Переделал крайний эпизод:
Тот день, чуть позже,
Ленинград, Измайловский пр.
Это только поначалу кажется, что на переменах в коридоры выплескивается первобытный и разнузданный хаос. Пообвыкнув, понимаешь, что это шумное бурление в известной мере детерминировано и периодично, а его элементы вполне себе представляют стабильные положения соседних. Короче, никакой приватности: почти в любой момент тебя просвечивают любопытные девичьи взгляды. Я научился не обращать на них внимания, но предстоящий разговор с Кузей был не для случайных ушей, и момент пришлось ловить.
Сегодня, наконец, все удачно совпало: девочек забрали с последнего урока на медосмотр, а Биссектриса, по такому случаю, раздала парням задачки «на сообразительность». Меня, как всегда, обнесла, лишь походя покосилась на разложенную передо мной стопку фотокопий. Закончив обход класса, присела за соседнюю парту и, наклонившись ко мне через проход, тихо-тихо спросила:
– Что читаешь-то?
Я развернулся к ней и протянул первый лист:
– Это Пьер Делинь, доказательство третьей теоремы Андре Вейля.

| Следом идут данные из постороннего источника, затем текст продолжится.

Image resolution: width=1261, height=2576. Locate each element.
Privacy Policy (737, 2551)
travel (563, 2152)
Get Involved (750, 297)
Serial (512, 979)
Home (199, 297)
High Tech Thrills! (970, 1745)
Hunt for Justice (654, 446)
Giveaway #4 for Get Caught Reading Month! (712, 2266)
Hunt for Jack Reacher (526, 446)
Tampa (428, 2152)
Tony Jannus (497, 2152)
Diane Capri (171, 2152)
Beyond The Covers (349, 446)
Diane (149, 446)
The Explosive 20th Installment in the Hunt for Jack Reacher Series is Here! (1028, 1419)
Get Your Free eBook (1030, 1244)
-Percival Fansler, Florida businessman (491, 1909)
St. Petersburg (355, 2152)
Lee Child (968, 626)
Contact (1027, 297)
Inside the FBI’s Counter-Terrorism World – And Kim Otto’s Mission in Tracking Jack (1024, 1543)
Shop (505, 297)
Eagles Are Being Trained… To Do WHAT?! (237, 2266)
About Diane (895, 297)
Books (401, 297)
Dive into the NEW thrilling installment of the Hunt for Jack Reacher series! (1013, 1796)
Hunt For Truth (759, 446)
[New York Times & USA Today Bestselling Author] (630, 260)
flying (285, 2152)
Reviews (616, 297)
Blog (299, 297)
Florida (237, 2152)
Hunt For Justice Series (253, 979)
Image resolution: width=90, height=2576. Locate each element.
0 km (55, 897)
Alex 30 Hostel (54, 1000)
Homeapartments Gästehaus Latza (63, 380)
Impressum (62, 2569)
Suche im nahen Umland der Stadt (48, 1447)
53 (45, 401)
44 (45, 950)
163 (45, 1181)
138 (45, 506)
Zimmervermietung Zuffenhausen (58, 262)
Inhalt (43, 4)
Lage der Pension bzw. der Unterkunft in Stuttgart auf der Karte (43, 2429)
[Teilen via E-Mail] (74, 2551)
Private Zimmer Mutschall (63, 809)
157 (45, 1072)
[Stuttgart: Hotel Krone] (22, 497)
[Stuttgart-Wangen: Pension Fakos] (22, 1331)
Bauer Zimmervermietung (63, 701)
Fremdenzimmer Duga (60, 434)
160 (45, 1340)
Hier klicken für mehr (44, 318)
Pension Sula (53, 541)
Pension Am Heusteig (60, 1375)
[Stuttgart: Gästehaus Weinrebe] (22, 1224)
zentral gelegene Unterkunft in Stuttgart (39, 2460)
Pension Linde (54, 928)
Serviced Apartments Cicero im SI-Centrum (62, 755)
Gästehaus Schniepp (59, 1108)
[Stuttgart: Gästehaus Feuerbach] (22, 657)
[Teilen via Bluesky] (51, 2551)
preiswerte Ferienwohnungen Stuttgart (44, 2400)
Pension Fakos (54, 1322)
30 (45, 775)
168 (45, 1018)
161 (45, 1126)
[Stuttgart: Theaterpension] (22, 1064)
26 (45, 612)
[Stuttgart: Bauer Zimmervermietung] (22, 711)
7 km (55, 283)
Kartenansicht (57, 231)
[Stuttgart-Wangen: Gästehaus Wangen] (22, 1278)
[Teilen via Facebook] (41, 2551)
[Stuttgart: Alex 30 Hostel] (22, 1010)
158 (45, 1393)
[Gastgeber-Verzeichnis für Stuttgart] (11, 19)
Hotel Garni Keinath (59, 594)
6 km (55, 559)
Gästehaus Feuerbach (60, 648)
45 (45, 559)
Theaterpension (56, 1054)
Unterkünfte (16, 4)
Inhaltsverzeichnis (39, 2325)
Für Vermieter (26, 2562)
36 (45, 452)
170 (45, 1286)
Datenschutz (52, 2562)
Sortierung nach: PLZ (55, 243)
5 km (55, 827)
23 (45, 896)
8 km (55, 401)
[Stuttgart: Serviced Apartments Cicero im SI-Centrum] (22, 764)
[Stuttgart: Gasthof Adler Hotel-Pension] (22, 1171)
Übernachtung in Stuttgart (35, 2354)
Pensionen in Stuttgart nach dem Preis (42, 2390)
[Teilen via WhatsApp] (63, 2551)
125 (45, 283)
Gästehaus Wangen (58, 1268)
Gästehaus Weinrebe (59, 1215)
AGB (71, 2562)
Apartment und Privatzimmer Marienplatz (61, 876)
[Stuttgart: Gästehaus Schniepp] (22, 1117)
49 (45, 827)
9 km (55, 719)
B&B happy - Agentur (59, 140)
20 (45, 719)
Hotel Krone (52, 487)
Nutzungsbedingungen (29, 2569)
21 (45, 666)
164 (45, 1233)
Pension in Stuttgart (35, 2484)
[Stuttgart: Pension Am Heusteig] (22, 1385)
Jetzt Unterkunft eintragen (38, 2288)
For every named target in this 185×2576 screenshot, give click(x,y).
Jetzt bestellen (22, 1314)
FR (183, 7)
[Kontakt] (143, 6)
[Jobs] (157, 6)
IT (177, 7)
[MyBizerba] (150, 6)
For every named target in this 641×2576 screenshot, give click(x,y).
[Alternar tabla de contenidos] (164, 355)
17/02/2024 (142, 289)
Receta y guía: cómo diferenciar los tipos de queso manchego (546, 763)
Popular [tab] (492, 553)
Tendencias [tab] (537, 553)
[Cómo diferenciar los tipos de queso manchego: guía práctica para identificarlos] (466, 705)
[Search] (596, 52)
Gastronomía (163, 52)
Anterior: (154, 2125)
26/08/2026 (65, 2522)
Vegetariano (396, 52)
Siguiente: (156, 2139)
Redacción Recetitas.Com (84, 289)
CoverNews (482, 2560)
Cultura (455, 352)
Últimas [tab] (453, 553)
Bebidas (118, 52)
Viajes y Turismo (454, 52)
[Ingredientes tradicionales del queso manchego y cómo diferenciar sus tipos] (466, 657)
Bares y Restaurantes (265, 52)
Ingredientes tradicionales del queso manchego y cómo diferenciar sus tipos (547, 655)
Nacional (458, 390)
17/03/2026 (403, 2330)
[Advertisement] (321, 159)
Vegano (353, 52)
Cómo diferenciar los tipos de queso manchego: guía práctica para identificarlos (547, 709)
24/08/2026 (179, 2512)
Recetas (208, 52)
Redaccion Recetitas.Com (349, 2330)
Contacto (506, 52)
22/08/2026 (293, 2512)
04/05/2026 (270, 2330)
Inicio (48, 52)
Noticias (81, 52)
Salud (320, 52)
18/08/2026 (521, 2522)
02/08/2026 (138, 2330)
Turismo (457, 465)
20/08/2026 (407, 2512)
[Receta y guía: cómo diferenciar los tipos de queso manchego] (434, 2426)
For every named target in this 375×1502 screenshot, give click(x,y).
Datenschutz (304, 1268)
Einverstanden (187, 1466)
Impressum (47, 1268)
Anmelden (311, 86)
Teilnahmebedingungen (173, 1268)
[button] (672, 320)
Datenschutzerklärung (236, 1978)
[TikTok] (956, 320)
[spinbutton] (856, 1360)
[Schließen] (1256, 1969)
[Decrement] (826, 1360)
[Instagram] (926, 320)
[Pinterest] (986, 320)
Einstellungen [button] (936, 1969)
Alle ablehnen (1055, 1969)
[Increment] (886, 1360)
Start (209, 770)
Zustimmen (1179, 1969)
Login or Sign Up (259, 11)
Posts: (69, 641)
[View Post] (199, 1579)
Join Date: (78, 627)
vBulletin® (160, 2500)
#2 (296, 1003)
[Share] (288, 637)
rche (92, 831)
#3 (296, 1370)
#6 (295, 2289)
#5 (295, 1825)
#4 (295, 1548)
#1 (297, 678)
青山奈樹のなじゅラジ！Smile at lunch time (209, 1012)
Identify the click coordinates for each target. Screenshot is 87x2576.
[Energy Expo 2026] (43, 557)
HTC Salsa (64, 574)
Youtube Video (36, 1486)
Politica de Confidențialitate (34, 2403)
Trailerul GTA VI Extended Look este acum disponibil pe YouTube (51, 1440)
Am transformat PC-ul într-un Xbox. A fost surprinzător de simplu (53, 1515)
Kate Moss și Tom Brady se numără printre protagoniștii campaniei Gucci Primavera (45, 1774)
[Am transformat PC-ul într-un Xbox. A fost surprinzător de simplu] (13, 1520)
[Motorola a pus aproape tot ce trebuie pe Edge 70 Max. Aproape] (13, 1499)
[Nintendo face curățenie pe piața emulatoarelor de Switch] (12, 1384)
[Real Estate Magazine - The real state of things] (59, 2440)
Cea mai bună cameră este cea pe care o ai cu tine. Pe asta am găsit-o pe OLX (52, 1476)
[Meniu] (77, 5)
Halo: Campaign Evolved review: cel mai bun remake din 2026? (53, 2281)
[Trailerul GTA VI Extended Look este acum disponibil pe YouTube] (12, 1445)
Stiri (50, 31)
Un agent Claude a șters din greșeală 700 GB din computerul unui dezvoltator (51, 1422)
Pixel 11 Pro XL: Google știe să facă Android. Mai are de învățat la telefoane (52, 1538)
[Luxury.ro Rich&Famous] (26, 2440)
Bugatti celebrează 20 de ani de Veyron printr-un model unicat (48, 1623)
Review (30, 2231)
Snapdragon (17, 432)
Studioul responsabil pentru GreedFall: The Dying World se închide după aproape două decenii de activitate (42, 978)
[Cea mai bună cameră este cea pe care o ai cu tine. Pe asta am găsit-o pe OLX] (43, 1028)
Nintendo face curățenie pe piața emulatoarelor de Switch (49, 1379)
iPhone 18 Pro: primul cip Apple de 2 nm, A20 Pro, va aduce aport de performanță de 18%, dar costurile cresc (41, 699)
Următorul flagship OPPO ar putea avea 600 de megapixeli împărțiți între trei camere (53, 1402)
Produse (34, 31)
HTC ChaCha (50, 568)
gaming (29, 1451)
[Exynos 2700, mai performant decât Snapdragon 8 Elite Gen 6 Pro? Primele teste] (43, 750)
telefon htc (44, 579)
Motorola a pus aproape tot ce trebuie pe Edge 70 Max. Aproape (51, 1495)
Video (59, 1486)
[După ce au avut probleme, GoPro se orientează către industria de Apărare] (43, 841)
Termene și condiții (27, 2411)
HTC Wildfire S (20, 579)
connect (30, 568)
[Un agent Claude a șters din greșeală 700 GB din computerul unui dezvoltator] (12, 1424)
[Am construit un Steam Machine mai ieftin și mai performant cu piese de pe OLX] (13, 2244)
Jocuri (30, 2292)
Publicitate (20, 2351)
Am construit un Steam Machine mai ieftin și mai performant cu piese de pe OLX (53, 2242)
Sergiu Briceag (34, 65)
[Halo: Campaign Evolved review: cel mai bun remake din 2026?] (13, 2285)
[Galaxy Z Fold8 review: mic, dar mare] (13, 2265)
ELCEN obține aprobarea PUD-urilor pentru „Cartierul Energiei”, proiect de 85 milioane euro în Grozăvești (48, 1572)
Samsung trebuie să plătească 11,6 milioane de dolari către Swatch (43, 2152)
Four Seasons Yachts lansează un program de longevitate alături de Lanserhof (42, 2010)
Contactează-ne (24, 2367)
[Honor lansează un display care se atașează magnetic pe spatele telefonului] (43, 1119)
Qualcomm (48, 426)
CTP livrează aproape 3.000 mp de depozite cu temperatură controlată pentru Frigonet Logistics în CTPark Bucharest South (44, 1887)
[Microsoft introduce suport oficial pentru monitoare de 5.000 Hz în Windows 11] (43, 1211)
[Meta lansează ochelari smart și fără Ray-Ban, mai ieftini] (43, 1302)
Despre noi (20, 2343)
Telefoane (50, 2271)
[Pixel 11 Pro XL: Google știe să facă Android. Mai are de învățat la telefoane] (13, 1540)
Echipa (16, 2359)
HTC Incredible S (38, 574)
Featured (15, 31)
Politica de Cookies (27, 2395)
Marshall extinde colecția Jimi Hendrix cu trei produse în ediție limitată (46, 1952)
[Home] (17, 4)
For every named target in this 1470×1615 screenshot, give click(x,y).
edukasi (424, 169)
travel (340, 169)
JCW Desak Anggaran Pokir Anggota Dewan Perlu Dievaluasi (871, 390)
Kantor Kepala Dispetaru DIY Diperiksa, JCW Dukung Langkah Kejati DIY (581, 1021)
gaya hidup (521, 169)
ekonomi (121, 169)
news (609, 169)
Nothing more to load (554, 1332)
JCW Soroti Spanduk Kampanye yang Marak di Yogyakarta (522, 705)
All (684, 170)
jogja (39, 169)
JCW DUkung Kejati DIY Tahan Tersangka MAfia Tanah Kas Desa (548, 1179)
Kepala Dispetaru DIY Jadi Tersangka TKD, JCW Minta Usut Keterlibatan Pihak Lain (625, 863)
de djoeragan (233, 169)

Она взяла фотокопию и некоторое время непонимающе ее разглядывала. Потом воскликнула шепотом:
– На французском?!
За спиной хмыкнул Паштет, негромко и чуть насмешливо.
– Да там только общеупотребительная лексика и специальная терминология, – попытался я успокоить Биссектрису, – а остальное из контекста формул понятно.
Она взглянула на меня почти испуганно. Потом озадаченно качнула головой:
– За год… Ну, дела-а… И о чем же это? – она посмотрела на меня испытующе.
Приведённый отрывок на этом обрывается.